* **SELECTED PASSAGE**:
MATTHEWS:  You‘re Mitt Romney.  You‘re in a hotel room down there in Tampa.  What do you think?  I‘d better do this?  It‘d be wise to do this, or what?

STEELE:  If I‘m Mitt Romney, if I‘m any of these candidates, I think, Well, OK, that‘s her opinion.  I don‘t think that she‘s going to have that kind of pull necessarily on their ultimate decision.  I think she could have some influence on it, and I think that‘s what she‘s positioning—

(CROSSTALK)

CORN:  You‘re getting too far down the road, Chris.

STEELE:  Right.

CORN:  She could have impact in Iowa, in South Carolina.

STEELE:  That‘s what I—

(CROSSTALK)

MATTHEWS:  You think she might kiss somebody and say, This is the one?

STEELE:  No!  No, no, no!

(CROSSTALK)

CORN:  She might dis-endorse someone.  She might say, I don‘t like

what they‘re saying about this.  And once you get to the general election -

-

MATTHEWS:  OK, you know why I‘m going with her?

CORN:  Once you—

MATTHEWS:  She says there‘s going to be more interesting people coming into this field.  She said this it this week.  So she disagrees with you.  She doesn‘t think the field‘s that great.  She thinks there‘s going to be more coming in.  That‘s why I keep talking about Christie, Perry and Rudy.  She wants somebody else in this field.  She‘s trying to jazz up something.  I think she‘s saying, These three establishment guys don‘t have it, come on, maybe it‘s me.

And by the way, I don‘t think she‘s out of it yet.  Thank you, Michael Steele, long-time chairman of the Republican National Committee, here forever holds the title.

* **AVAILABLE DATA**:
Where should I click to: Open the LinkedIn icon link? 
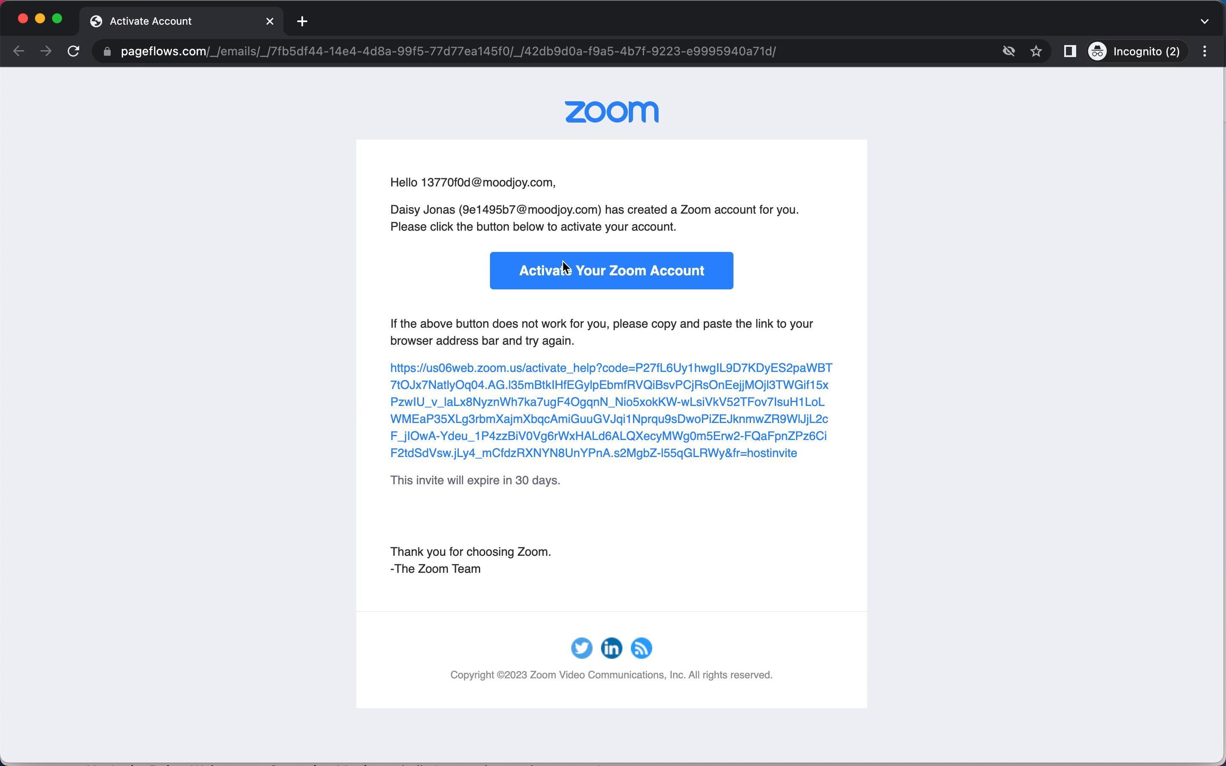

* **TASK DIRECTIONS**:
Write the next portion of the broadcast transcript, picking up after its final line of dialogue.

* **ANSWER TO THIS TASK**:
(LAUGHTER)

MATTHEWS:  We have a little one of those NBA kind of things—

(CROSSTALK)

MATTHEWS:  -- Republican boss in caucus (ph).  Thank you, David Corn. 

You know nothing about Republicans!

(LAUGHTER)

MATTHEWS:  Coming up, what‘s going on with Congressman Anthony Weiner

--

(CROSSTALK)

MATTHEWS:  By the way, Anthony Weiner—we called it “brief encounter.”  Get the joke?  It ain‘t a joke.  This is weird.  I don‘t get it.  I honestly say this is a news story I can‘t quite get to the reality of.  But he seems to be on the skillet over this, and I can‘t quite figure out what‘s going on.  He was the victim of a prank, he says.  Who sent out this picture of him, this sort of odd picture of him in his underwear or whatever, to somebody who‘s 21 years old?  He says he didn‘t send it out, but he‘s not denying it‘s him in the picture.  Racy photo or not, we‘re going to find out.

You‘re watching HARDBALL, only on MSNBC.

(COMMERCIAL BREAK)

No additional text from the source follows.